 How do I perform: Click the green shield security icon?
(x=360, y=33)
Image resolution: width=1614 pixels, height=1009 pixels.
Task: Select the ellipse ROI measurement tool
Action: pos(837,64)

------------------------------------------------------------

__Exercise instructions__
A full, exact copy of the entries is required. Return it.

__Written reply__
 How do I perform: Click the green shield security icon?
(x=360, y=33)
Image resolution: width=1614 pixels, height=1009 pixels.
Task: Select the ellipse ROI measurement tool
Action: pos(837,64)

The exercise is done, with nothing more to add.